Cross-reactive CD8+ T cell responses to tumor-associated antigens (TAAs) and homologous microbiota-derived antigens (MoAs).

BACKGROUND: We have recently shown extensive sequence and conformational homology between tumor-associated antigens (TAAs) and antigens derived from microorganisms (MoAs). The present study aimed to assess the breadth of T-cell recognition specific to MoAs and the corresponding TAAs in healthy subjects (HS) and patients with cancer (CP). METHOD: A library of > 100 peptide-MHC (pMHC) combinations was used to generate DNA-barcode labelled multimers. Homologous peptides were selected from the Cancer Antigenic Peptide Database, as well as Bacteroidetes/Firmicutes-derived peptides. They were incubated with CD8 + T cells from the peripheral blood of HLA-A*02:01 healthy individuals (n = 10) and cancer patients (n = 16). T cell recognition was identified using tetramer-staining analysis.

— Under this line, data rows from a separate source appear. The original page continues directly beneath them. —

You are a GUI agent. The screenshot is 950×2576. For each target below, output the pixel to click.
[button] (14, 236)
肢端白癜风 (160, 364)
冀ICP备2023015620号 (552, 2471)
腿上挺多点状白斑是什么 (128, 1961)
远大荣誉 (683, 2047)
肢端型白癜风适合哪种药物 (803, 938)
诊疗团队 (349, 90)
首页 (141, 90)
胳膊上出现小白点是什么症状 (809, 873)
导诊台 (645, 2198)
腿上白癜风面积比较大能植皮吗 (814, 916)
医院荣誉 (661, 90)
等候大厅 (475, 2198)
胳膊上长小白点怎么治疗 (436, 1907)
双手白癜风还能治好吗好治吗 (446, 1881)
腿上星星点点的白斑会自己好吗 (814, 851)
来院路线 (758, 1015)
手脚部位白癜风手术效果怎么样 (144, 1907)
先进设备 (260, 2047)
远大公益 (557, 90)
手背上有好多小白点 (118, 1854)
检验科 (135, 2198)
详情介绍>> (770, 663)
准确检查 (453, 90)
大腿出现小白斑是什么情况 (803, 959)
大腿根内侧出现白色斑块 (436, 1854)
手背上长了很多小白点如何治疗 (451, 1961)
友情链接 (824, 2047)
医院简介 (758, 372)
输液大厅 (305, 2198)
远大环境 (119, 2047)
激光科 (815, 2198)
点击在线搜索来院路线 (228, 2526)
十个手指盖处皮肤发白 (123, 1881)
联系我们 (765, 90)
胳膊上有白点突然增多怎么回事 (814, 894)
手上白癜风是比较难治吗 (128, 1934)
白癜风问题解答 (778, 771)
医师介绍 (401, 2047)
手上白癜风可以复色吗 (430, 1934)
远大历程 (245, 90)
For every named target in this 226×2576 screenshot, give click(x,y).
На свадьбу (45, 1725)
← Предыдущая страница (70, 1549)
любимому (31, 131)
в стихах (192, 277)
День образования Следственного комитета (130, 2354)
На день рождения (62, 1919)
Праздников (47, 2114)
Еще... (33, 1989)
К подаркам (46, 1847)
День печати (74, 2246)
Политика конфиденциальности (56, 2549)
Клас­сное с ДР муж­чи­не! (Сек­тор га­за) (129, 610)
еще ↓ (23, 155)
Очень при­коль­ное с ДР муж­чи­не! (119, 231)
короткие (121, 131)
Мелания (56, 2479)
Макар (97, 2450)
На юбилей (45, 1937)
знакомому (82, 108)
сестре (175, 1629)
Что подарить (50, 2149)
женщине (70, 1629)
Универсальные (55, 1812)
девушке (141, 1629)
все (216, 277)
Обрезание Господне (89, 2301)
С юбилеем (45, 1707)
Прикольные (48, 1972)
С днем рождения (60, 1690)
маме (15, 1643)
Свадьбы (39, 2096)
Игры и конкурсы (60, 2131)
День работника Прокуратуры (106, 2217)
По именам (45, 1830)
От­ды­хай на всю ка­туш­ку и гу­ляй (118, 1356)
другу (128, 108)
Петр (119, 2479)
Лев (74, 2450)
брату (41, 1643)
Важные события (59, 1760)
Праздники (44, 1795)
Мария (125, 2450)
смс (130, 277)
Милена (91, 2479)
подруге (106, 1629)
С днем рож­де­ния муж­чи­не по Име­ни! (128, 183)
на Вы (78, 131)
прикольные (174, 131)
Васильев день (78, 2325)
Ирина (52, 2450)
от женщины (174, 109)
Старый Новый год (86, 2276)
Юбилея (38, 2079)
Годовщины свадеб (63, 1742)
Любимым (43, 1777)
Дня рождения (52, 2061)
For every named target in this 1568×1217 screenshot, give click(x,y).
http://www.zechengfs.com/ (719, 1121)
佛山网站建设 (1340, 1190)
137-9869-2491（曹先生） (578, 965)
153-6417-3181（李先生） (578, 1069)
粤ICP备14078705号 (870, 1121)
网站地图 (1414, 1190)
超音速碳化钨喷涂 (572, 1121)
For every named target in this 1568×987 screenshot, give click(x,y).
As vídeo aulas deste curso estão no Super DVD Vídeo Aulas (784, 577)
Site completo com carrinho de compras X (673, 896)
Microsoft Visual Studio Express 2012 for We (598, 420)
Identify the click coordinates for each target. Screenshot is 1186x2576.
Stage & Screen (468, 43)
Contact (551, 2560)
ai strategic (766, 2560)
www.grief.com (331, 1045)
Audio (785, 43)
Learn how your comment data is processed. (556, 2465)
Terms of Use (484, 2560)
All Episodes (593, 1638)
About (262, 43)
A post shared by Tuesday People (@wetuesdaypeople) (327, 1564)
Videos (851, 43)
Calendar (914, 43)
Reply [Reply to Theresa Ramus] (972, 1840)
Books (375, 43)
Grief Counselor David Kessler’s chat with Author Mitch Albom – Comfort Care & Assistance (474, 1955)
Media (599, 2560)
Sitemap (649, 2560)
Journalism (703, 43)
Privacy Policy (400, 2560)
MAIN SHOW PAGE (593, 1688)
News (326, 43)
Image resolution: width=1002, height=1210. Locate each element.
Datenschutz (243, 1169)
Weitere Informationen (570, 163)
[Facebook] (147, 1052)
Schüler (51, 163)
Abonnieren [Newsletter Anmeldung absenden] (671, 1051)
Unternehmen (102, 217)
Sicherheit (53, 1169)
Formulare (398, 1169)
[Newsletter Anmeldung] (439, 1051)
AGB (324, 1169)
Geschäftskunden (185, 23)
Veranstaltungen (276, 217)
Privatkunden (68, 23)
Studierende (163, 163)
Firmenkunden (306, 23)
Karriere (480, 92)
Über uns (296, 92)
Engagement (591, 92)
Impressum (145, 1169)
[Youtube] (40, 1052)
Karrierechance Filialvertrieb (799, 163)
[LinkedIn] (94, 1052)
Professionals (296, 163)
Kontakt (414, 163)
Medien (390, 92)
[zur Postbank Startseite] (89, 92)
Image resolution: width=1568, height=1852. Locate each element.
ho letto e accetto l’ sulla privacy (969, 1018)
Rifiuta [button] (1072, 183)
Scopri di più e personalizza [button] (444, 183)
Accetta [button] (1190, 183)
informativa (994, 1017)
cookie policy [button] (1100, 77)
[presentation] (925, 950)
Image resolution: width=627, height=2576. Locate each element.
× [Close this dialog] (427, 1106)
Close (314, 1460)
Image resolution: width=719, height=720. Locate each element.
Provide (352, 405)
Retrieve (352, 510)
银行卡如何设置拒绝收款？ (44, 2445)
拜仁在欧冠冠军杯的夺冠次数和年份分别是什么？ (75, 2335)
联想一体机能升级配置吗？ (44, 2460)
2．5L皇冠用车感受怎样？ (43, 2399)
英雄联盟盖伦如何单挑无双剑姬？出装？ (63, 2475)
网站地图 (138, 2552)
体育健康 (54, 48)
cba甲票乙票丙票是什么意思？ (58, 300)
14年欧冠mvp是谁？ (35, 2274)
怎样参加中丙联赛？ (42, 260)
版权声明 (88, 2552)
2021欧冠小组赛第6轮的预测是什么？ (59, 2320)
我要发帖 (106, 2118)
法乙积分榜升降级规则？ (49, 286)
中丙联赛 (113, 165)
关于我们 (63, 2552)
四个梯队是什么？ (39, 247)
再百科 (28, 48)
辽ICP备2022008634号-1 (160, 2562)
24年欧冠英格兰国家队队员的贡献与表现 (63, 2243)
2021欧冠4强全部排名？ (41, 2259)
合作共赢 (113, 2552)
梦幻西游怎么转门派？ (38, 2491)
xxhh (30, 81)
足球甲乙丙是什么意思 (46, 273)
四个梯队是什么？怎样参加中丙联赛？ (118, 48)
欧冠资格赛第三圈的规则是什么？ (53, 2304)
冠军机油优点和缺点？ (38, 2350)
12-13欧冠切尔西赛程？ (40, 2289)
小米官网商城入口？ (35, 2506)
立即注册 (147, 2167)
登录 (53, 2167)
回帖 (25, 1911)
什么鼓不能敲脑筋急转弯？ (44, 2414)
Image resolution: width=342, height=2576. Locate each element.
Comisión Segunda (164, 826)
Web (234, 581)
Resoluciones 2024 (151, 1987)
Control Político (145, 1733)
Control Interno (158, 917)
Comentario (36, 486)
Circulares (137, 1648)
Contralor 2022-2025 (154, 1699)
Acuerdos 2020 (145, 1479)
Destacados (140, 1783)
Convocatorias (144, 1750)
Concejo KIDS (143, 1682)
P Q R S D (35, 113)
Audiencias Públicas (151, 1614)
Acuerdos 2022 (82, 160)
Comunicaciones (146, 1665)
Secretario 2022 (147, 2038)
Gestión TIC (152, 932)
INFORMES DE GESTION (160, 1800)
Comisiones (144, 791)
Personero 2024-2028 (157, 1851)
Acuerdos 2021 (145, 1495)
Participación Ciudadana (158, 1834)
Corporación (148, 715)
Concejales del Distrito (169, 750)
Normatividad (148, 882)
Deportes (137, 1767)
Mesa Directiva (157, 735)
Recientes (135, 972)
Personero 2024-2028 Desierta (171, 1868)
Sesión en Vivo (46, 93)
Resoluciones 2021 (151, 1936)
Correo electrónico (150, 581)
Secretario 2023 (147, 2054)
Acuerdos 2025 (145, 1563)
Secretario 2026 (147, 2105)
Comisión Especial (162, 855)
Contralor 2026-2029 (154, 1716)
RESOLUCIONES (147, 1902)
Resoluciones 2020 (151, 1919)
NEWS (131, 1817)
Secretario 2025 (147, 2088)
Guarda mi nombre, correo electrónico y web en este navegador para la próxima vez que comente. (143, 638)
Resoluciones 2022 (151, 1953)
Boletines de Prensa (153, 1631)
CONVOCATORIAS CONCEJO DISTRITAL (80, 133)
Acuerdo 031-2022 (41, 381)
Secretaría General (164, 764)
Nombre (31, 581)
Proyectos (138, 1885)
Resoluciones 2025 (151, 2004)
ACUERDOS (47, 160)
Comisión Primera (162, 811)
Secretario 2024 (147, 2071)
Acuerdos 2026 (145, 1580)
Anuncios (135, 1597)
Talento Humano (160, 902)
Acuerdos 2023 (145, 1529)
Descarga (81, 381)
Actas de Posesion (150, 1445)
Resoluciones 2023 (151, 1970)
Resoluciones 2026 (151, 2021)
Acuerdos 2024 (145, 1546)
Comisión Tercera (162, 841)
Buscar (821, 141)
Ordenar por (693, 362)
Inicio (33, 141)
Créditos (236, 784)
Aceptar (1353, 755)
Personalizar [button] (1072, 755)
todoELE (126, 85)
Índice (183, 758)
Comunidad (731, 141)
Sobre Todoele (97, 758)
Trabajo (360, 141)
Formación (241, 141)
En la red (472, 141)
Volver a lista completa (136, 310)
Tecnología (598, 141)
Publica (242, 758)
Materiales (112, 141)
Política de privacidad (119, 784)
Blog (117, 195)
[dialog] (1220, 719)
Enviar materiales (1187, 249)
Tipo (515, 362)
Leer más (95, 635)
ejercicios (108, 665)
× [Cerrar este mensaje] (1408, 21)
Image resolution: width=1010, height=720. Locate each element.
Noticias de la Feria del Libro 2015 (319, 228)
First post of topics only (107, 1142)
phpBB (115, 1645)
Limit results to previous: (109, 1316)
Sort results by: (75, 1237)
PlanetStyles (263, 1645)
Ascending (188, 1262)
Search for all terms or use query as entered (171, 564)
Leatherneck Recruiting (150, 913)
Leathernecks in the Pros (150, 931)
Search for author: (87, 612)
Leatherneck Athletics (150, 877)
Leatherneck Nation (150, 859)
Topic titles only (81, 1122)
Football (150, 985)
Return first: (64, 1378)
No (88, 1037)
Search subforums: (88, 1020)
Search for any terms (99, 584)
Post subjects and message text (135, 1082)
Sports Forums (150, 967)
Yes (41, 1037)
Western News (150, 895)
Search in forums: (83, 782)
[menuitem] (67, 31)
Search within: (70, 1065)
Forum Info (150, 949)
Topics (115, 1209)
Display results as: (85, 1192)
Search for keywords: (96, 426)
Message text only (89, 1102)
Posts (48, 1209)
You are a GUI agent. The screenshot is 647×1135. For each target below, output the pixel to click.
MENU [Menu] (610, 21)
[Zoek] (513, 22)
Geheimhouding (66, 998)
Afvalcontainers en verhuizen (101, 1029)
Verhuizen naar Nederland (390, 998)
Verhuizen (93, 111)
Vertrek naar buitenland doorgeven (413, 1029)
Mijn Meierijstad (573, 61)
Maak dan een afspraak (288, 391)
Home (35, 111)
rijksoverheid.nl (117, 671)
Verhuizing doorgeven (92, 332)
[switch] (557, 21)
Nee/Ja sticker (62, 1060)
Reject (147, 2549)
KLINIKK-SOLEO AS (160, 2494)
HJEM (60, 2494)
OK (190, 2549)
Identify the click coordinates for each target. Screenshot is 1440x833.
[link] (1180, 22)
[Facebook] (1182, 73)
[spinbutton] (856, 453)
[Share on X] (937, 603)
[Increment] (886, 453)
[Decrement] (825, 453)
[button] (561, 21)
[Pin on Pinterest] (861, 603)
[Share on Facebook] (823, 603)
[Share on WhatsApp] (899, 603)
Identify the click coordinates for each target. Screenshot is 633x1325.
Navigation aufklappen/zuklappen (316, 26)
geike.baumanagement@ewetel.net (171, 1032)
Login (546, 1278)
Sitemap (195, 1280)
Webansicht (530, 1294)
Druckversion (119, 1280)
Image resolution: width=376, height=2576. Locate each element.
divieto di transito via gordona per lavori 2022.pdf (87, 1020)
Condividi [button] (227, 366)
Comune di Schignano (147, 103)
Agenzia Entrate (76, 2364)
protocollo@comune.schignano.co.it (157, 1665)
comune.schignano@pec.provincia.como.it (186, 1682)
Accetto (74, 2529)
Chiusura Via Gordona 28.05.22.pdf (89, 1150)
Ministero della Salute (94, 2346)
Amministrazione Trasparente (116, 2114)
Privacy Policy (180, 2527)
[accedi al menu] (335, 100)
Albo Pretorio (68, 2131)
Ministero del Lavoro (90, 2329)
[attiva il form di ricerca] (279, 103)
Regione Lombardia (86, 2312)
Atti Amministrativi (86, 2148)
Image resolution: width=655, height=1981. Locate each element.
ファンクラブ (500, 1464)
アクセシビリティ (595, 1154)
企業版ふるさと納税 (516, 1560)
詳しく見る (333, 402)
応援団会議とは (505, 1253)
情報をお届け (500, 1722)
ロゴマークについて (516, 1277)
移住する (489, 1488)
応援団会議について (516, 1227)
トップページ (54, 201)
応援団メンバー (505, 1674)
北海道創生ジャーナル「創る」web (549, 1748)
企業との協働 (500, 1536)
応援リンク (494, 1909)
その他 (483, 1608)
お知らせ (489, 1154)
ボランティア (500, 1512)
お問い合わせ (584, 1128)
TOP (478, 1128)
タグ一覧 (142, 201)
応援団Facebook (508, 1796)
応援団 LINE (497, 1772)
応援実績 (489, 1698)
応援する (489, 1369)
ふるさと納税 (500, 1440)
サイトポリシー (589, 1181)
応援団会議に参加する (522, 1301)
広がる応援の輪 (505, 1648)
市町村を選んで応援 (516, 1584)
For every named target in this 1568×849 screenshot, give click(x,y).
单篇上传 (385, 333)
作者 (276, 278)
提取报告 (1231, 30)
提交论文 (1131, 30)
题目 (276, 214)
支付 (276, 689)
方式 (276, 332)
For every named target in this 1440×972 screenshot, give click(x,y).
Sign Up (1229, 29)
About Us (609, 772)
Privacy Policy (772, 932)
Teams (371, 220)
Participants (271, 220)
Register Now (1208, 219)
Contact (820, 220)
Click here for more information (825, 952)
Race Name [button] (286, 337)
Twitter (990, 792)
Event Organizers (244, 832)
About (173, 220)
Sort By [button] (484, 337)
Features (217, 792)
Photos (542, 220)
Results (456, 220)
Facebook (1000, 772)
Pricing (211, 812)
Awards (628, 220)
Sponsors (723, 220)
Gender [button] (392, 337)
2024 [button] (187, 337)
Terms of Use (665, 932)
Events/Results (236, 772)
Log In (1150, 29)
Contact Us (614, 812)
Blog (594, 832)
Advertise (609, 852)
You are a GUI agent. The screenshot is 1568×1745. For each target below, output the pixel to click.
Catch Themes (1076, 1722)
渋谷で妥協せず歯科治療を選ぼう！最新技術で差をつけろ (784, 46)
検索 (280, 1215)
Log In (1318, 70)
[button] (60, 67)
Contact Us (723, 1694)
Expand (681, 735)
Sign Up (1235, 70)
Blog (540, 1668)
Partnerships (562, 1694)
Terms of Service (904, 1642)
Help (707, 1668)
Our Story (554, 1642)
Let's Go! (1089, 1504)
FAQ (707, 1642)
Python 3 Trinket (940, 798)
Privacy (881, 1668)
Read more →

Cytotoxicity assay was performed using as target cells TAP-deficient T2 cells loaded with MoA or the paired TuA. RESULTS: A total of 66 unique pMHC recognized by CD8+ T cells across all groups were identified. Of these, 21 epitopes from microbiota were identified as novel immunological targets. Reactivity against selected TAAs was observed for both HS and CP. pMHC tetramer staining confirmed CD8+ T cell populations cross-reacting with CTA SSX2 and paired microbiota epitopes. Moreover, PBMCs activated with the MoA where shown to release IFNγ as well as to exert cytotoxic activity against cells presenting the paired TuA. CONCLUSIONS: Several predicted microbiota-derived MoAs are recognized by T cells in HS and CP. Reactivity against TAAs was observed also in HS, primed by the homologous bacterial antigens. CD8+ T cells cross-reacting with MAGE-A1 and paired microbiota epitopes were identified in three subjects. Therefore, the microbiota can elicit an extensive repertoire of natural memory T cells to TAAs, possibly able to control tumor growth ("natural anti-cancer vaccination"). In addition, non-self MoAs can be included in preventive/therapeutic off-the-shelf cancer vaccines with more potent anti-tumor efficacy than those based on TAAs.